Consider a queueing system with a fixed number n = 5 of parallel servers fed by a single q...

Consider a queueing system with a fixed number n = 5 of parallel servers fed by a single queue. Customers arrive with interarrival times that are exponentially distributed with mean 5 (all times are in minutes). An arriving customer finding an idle server will go directly into service, choosing the leftmost idle server if there are several, while an arrival finding all servers busy joins the end of the queue. When a customer (initially) enters service, her service requirement is distributed uniformly between a = 2 and b = 2.8, but upon completion of her initial service, she may be “dissatisfied” with her service, which occurs with probability p = 0.2. If the service was satisfactory, the customer simply leaves the system, but if her service was not satisfactory, she will require further service. The determination as to whether a service was satisfactory is to be made when the service is completed. If an unsatisfactory service is completed and there are no other customers waiting in the queue, the dissatisfied customer immediately begins another service time at her same server. On the other hand, if there is a queue when an unsatisfactory service is completed, the dissatisfied customer must join the queue (according to one of two options, described below), and the server takes the first person from the queue to serve next. Each time a customer reenters service, her service time and probability of being dissatisfied are lower; specifically, a customer who has already had i (unsatisfactory) services has a next service time that is distributed uniformly between a/(i + 1) and b/(i + 1), and her probability of being dissatisfied with this next service is p/(i + 1). Theoretically, there is no upper limit on the number of times a given customer will have to be served to be finally satisfied.
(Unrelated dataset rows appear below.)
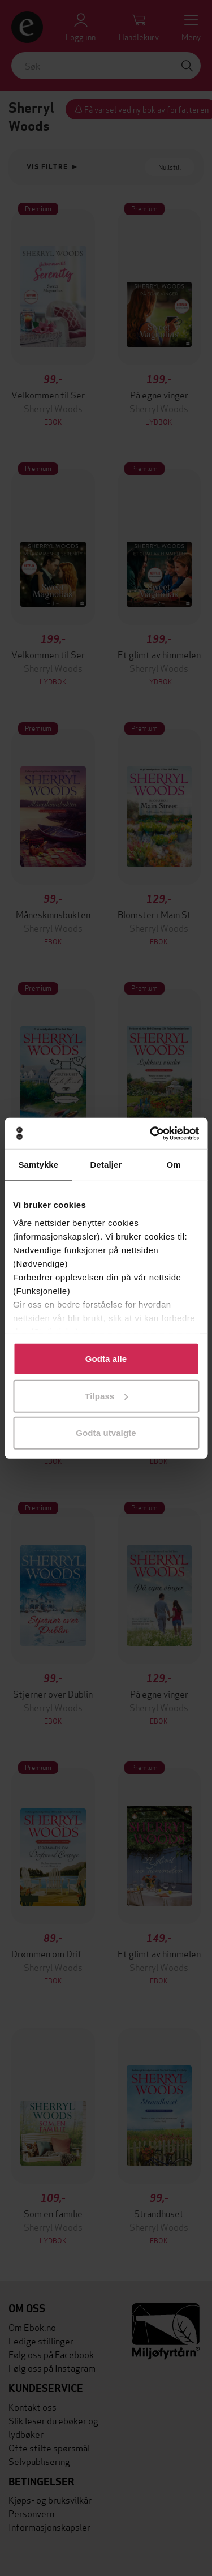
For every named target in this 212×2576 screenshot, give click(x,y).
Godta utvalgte (106, 1433)
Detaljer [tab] (106, 1164)
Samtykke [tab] (38, 1164)
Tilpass (106, 1395)
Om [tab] (174, 1164)
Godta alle (106, 1359)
There are two possible rules concerning what to do with a dissatisfied customer when other people are waiting in queue; the program is to be written so that respecifying a single input parameter will change the rule from (i) to (ii):

(i) A customer who has just finished an unsatisfactory service joins the end of the queue.

(ii) A customer who has just finished an unsatisfactory service rejoins the queue so that the next person taken from the (front of the) queue will be the customer who has already had the largest number of services; the rule is FIFO in case of ties. This rule is in the interest of both equity and efficiency, since customers with a long history of unsatisfactory service tend to require shorter service and also tend to be more likely to be satisfied with their next service.

Initially the system is empty and idle, and the simulation is to run for exactly 480 minutes. Compute the average and maximum total time in system [including all the delay(s) in queue and service time(s) of a customer], and the number of satisfied customers who leave the system during the simulation. Also compute the average and maximum length of the queue, and the time-average and maximum number of servers that were busy. Use stream 1 for interarrivals, stream 2 for all service times, and stream 3 to determine whether each service was satisfactory.